Temer quer, ainda, empenho e alerta de ministros e líderes na defesa do seu governo, ainda mais neste momento em que há uma expectativa de que o procurador da República, Rodrigo Janot, poderá apresentar a segunda denúncia contra ele, quando estiver viajando para a China, para a reunião dos Brics.

Temer deve embarcar para a China hoje e retornar a Brasília no dia 6 de setembro.

No país asiático, ele participará da reunião do Brics, grupo que reúne o Brasil, a Rússia, Índia, China e África do Sul. A 9ª cúpula do bloco ocorrerá entre 3 e 5 de setembro na cidade chinesa de Xiamen e terá como um dos temas o fortalecimento da cooperação econômica entre os países-membros. Enquanto Michel Temer estiver fora do Brasil, o presidente da Câmara, Rodrigo Maia, assume interinamente a presidência da República.

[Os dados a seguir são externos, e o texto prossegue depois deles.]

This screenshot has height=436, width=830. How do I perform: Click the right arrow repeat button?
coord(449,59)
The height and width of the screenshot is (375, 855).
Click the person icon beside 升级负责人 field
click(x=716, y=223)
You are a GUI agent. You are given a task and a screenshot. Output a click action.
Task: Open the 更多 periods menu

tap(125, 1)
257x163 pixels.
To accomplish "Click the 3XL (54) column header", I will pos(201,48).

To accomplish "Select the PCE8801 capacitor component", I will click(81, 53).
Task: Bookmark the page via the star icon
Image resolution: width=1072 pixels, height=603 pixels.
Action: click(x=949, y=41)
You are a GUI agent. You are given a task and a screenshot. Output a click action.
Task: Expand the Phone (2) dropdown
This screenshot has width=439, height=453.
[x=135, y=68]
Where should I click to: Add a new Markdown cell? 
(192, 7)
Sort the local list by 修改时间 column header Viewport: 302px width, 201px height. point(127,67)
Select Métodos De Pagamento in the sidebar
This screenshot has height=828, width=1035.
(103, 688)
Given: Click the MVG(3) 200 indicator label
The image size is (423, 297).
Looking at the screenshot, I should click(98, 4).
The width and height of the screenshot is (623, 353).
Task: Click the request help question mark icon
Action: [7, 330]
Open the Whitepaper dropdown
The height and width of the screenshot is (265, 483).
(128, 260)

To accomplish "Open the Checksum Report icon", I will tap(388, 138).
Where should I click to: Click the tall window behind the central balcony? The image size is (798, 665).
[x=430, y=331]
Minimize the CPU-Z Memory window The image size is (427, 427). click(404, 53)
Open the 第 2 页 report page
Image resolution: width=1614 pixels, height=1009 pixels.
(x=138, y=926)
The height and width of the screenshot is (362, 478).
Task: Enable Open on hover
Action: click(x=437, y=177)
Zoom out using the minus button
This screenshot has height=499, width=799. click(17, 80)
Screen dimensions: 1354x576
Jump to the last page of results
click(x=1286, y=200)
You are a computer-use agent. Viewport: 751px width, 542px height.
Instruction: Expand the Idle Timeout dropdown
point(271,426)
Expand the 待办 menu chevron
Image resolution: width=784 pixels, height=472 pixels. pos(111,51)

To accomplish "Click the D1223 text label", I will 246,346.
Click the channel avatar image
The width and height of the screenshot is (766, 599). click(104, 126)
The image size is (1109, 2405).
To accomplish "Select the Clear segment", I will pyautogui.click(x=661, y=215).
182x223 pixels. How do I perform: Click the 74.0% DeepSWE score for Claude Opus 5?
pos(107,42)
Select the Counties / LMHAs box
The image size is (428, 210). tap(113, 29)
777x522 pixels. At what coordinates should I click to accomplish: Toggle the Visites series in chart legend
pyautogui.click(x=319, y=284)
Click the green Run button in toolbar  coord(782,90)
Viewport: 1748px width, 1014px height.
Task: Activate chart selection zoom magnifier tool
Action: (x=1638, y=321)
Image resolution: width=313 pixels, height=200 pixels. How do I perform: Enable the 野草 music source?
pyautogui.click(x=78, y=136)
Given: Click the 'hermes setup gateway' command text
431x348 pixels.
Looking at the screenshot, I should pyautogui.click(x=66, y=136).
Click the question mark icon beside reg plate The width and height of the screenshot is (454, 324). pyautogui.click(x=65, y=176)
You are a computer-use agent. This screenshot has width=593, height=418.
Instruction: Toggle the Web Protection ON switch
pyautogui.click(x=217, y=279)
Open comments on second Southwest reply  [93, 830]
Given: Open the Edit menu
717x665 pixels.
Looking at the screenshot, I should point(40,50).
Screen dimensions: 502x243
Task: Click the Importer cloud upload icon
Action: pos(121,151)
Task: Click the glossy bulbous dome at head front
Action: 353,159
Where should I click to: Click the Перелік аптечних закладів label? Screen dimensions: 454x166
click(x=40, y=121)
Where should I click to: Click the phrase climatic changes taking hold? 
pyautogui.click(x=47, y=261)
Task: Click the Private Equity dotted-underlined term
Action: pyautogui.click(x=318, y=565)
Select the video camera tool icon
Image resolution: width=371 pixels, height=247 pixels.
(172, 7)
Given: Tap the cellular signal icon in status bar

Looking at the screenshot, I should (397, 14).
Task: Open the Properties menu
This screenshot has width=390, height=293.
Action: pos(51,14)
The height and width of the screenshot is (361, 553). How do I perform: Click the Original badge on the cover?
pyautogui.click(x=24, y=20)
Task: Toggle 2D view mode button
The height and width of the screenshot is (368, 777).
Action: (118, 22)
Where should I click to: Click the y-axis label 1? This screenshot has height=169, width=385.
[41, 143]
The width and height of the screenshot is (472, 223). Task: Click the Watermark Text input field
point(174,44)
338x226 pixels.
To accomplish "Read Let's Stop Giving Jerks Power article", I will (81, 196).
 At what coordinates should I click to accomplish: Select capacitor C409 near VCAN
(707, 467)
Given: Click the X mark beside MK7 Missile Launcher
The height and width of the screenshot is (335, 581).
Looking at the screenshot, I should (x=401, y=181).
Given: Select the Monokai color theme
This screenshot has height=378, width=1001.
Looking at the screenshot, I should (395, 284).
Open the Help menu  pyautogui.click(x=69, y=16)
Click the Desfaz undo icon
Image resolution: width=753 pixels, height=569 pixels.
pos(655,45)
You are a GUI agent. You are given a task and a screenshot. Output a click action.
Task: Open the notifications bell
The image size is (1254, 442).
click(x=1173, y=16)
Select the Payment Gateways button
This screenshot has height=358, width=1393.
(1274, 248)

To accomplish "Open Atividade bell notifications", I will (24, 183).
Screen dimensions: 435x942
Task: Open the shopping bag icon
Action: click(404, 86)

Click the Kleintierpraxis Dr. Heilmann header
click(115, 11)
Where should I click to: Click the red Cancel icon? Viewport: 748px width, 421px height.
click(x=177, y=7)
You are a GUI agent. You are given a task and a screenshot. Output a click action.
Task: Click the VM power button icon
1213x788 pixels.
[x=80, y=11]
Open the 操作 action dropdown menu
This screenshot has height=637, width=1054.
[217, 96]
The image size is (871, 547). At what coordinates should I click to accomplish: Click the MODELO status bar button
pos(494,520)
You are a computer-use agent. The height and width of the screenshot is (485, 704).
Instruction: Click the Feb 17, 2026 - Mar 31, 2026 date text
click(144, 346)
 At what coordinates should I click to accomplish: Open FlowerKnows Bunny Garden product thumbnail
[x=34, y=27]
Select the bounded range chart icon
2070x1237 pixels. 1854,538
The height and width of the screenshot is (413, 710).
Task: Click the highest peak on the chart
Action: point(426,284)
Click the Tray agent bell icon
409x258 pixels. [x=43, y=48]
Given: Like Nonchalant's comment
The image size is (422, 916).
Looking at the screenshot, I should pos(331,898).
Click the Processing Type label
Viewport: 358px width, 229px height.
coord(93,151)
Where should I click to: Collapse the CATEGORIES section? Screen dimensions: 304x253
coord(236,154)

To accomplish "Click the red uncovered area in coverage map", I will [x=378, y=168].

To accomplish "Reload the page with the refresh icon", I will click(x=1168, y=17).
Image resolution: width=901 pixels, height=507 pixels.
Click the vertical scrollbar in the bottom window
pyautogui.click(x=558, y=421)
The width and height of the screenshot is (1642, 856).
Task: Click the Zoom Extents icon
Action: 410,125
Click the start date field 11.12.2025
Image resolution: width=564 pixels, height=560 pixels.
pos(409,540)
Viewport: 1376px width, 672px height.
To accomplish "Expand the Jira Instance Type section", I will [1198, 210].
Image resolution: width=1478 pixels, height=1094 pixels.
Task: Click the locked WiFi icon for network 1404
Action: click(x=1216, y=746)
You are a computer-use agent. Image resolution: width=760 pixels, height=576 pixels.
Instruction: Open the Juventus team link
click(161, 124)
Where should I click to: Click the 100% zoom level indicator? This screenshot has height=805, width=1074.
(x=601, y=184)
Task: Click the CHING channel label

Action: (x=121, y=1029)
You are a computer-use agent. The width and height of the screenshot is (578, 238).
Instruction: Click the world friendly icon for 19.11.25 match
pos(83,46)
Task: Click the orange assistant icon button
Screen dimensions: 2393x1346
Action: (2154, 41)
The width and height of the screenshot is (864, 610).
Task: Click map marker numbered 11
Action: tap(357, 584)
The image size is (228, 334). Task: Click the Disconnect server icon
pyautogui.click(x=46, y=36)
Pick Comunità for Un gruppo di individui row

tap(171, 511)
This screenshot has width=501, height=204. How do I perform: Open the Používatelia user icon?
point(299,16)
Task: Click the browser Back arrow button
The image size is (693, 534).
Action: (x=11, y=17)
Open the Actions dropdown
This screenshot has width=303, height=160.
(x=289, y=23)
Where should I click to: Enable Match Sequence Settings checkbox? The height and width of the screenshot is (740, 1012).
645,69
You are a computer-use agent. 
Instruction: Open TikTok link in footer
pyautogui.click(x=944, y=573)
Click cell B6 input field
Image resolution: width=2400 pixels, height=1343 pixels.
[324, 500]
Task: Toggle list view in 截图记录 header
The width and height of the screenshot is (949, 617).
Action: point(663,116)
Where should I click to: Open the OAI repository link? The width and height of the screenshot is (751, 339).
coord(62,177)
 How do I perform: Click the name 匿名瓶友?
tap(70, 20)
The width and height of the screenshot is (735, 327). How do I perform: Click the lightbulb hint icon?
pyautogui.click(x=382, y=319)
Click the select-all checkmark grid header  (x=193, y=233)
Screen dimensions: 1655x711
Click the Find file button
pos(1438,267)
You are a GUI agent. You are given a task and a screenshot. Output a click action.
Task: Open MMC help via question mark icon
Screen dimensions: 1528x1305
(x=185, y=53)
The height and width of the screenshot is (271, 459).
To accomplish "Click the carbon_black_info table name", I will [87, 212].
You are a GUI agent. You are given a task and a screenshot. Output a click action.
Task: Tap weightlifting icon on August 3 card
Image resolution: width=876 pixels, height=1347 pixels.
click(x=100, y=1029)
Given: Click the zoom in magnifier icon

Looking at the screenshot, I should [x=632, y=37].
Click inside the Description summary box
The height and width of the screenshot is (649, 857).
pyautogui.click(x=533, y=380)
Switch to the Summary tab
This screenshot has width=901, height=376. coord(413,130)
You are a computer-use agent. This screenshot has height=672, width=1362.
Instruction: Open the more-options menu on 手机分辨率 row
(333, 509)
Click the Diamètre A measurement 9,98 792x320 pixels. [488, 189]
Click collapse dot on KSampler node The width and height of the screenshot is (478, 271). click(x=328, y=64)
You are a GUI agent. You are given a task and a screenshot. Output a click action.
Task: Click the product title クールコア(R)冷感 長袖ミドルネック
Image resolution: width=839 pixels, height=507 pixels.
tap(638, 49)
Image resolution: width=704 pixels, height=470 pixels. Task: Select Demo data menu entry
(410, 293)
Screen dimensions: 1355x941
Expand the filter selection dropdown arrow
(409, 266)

Temer recebeu, ontem, Maia. No encontro, também estava presente o deputado André Fufuca (PP-MA), que comandará a Câmara no lugar de Maia durante os oito dias que o presidente estará na China. Fufuquinha, como é conhecido em seu Estado, destacou-se como um fiel escudeiro do hoje deputado cassado (e preso pela Lava Jato) Eduardo Cunha (PMDB-RJ).

Indicações

Em entrevista coletiva após a reunião ministerial, o ministro-chefe da Casa Civil, Eliseu Padilha, afirmou que o governo não teme retaliações por estar demitindo do governo aliados de deputados de partidos da base que votaram a favor da aceitação da denúncia por corrupção passiva contra o Temer.

Segundo o ministro da Casa Civil, o governo está dando "tratamento correspondente" a esses parlamentares.

"Só houve e só haverá demissão nas indicações de parlamentares que resolveram não se perfilar com o governo. O que está se dando é um tratamento correspondente", afirmou o ministro.

Após comentar o clima da reunião, o ministro da Fazenda, Henrique Meirelles, defendeu que a área econômica é hoje a principal fonte de entusiasmo no governo.

Meirelles afirmou que o clima do encontro foi forte, de "confiança" e de "entusiasmo" com o que já foi feito e está sendo feito pelo governo.